The untapped potential of vehicle data

Last updated on August 26th, 2022

If you can remember the turn of the millennium, you can probably remember how we used to talk about data. In their 2003 study, “How Much Information?” Peter Lyman and Hal Varian estimated that print, film, magnetic and optical storage media produced about five exabytes of new information in 2002. To explain that amount in terms their audience could understand, they used the following analogy:

“If digitized, the nineteen million books and other print collections in the Library of Congress would contain about ten terabytes of information; five exabytes of information is equivalent in size to the information contained in half a million new libraries the size of the Library of Congress print collections.”

Remember this picture of Bill Gates showing how much information we can store on a CD-ROM?

You may have noticed that we don’t generally make these kinds of comparisons anymore.

Why not?

Maybe they simply don’t resonate in a world where paper is no longer the default medium for storing information. More likely, it’s because the sheer scale of data generated these days makes any comparison to physical information storage mindboggling. Eric Schmidt once estimated that we create as much information every two days as we did from the dawn of history to 2003—and that was a decade ago.

Every day, we’re producing more data, and more sources of data, than ever before.

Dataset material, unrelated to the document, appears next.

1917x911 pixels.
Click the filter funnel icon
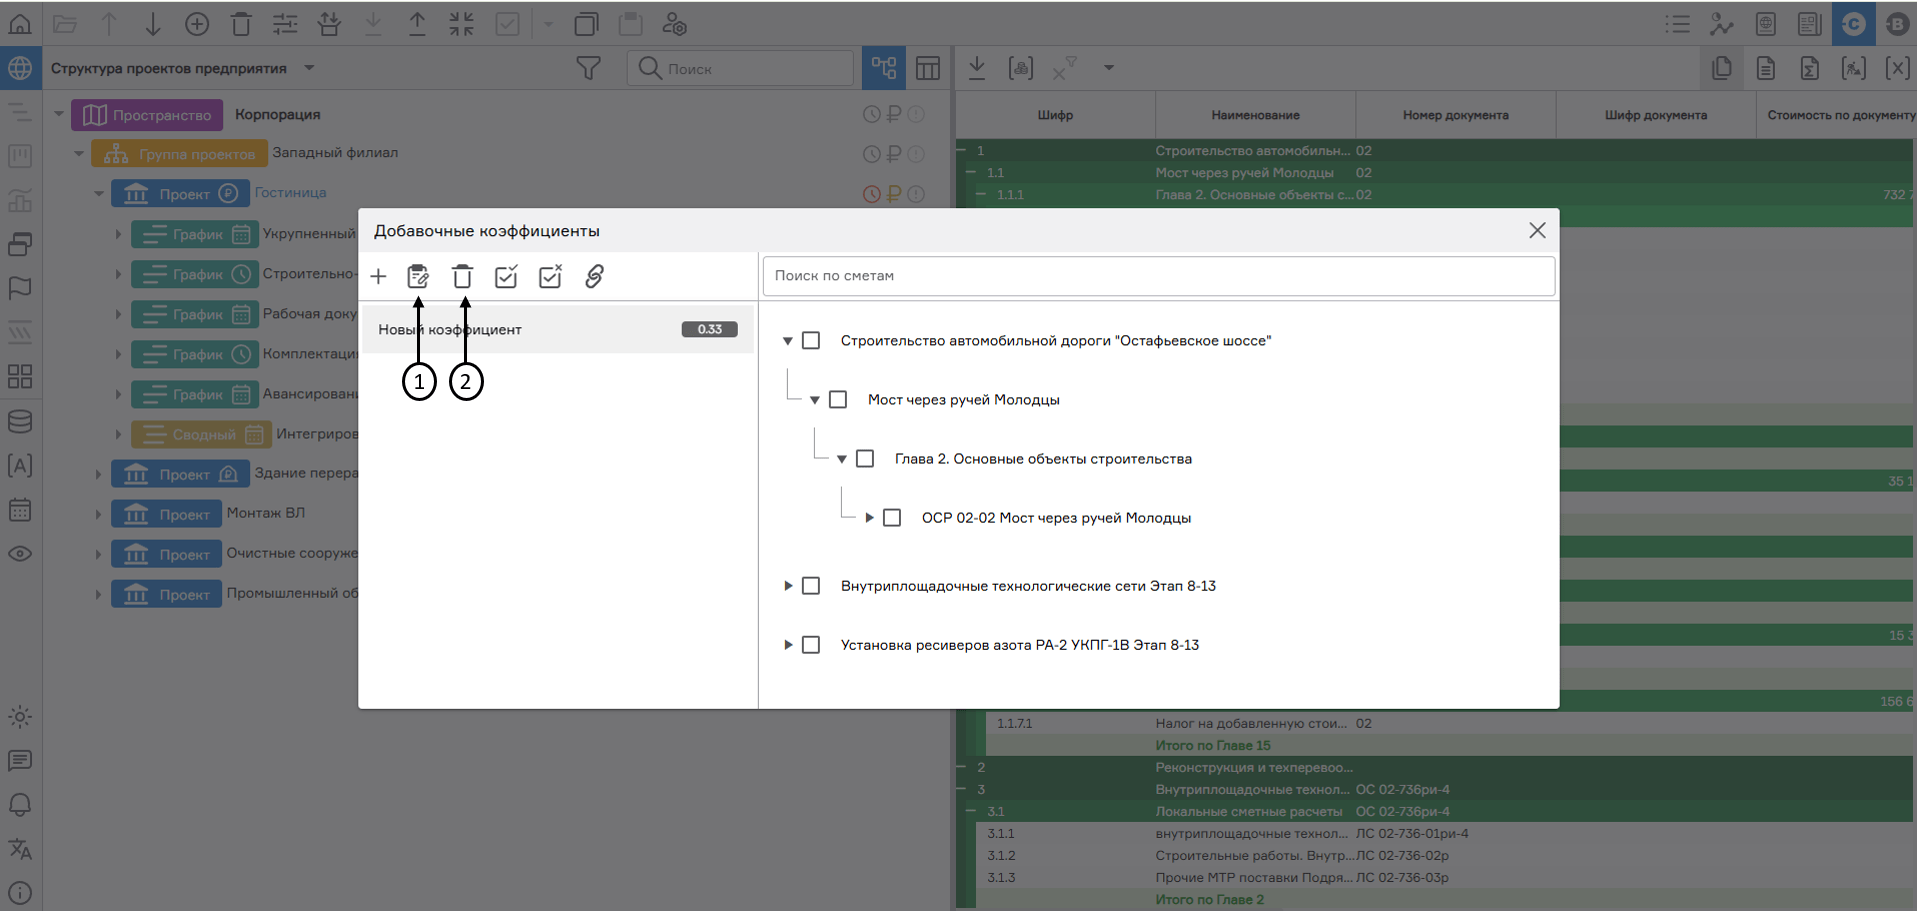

Your car is a prime example.

The Value of Vehicle Data

Acerta has estimated (and checked our math) that connected vehicles generated approximately 94 PB of data in 2019. That’s a fairly conservative appraisal, and it’s dwarfed by the potential of autonomous vehicles, which already generate 11 TB of data per day just from testing.

Our grandparents’ cars ran on oil; our grandchildren’s cars will run on data.

Now, conventional wisdom used to be that data is the new oil, but while that may not be the case for an individual’s personal data, it does seem to hold true in the automotive world. McKinsey has estimated that, “[T]he value pool from car data and shared mobility could add up to more than USD 1.5 trillion by 2030, and the foreseeable proliferation of new features and services will turn ‘car data’ into a key theme on the agenda of the auto industry.”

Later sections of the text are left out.